Only the lines from the one with "Select Keymap in the settings tree" through the end of the data are wanted, copied exactly.

Stored items:
--- START ---
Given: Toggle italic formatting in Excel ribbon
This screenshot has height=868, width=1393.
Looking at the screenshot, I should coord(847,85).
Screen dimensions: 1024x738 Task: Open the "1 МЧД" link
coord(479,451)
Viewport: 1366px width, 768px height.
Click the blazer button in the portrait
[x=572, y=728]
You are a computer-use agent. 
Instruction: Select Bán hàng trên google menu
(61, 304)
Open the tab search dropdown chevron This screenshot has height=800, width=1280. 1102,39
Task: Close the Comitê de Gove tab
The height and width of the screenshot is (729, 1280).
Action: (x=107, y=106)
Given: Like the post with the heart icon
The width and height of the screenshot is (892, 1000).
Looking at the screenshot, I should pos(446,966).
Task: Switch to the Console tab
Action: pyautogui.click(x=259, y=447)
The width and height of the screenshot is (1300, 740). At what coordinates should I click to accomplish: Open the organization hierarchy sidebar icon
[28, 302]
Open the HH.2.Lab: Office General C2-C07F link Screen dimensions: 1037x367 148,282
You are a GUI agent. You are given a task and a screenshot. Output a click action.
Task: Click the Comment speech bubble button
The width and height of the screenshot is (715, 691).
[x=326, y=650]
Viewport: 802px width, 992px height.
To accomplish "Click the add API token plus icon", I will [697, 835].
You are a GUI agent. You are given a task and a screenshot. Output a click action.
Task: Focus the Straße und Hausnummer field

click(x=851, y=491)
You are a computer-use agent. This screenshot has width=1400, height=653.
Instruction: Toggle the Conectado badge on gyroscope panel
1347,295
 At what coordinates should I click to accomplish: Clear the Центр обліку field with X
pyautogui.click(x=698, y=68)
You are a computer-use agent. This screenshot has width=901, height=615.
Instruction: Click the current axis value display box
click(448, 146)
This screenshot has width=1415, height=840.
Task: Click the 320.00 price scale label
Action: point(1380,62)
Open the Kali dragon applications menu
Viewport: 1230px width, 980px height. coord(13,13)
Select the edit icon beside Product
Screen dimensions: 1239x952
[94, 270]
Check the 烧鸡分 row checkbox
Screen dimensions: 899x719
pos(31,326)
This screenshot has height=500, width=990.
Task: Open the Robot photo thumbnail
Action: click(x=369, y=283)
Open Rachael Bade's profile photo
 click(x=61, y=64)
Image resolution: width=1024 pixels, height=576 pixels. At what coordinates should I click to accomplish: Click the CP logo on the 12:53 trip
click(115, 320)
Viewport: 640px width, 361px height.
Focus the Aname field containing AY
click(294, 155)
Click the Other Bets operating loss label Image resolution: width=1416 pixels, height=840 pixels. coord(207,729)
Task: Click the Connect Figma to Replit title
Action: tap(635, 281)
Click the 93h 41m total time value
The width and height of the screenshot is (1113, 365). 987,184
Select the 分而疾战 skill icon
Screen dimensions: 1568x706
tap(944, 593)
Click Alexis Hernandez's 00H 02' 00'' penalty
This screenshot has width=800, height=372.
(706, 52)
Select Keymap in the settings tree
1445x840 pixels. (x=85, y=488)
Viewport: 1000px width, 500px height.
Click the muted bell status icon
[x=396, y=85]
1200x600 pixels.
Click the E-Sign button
--- END ---
▶ **EXERCISE OUTPUT**
Select Keymap in the settings tree
1445x840 pixels. (x=85, y=488)
Viewport: 1000px width, 500px height.
Click the muted bell status icon
[x=396, y=85]
1200x600 pixels.
Click the E-Sign button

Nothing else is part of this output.